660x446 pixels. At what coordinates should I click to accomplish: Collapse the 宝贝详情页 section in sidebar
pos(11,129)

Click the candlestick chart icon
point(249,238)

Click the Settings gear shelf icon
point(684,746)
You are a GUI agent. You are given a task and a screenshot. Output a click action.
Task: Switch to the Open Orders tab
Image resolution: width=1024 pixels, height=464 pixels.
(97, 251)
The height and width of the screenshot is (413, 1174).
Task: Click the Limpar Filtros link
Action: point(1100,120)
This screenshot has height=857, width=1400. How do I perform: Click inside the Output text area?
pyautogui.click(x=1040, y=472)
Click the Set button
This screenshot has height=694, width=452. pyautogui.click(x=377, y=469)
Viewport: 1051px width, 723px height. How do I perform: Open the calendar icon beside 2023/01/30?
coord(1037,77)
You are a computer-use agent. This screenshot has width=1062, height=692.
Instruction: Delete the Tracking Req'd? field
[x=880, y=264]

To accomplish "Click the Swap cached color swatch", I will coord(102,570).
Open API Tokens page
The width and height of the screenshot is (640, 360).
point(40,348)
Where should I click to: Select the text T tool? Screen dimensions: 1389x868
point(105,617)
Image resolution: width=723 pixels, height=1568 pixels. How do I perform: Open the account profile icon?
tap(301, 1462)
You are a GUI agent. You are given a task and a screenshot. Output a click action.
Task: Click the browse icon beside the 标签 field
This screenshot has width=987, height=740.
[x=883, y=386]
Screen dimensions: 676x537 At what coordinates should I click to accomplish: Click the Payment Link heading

──────────

[BRIEF]
Reproduce all entries. Keep them exact.

[SOLUTION FOR THIS PROBLEM]
660x446 pixels. At what coordinates should I click to accomplish: Collapse the 宝贝详情页 section in sidebar
pos(11,129)

Click the candlestick chart icon
point(249,238)

Click the Settings gear shelf icon
point(684,746)
You are a GUI agent. You are given a task and a screenshot. Output a click action.
Task: Switch to the Open Orders tab
Image resolution: width=1024 pixels, height=464 pixels.
(97, 251)
The height and width of the screenshot is (413, 1174).
Task: Click the Limpar Filtros link
Action: point(1100,120)
This screenshot has height=857, width=1400. How do I perform: Click inside the Output text area?
pyautogui.click(x=1040, y=472)
Click the Set button
This screenshot has height=694, width=452. pyautogui.click(x=377, y=469)
Viewport: 1051px width, 723px height. How do I perform: Open the calendar icon beside 2023/01/30?
coord(1037,77)
You are a computer-use agent. This screenshot has width=1062, height=692.
Instruction: Delete the Tracking Req'd? field
[x=880, y=264]

To accomplish "Click the Swap cached color swatch", I will coord(102,570).
Open API Tokens page
The width and height of the screenshot is (640, 360).
point(40,348)
Where should I click to: Select the text T tool? Screen dimensions: 1389x868
point(105,617)
Image resolution: width=723 pixels, height=1568 pixels. How do I perform: Open the account profile icon?
tap(301, 1462)
You are a GUI agent. You are given a task and a screenshot. Output a click action.
Task: Click the browse icon beside the 标签 field
This screenshot has width=987, height=740.
[x=883, y=386]
Screen dimensions: 676x537 At what coordinates should I click to accomplish: Click the Payment Link heading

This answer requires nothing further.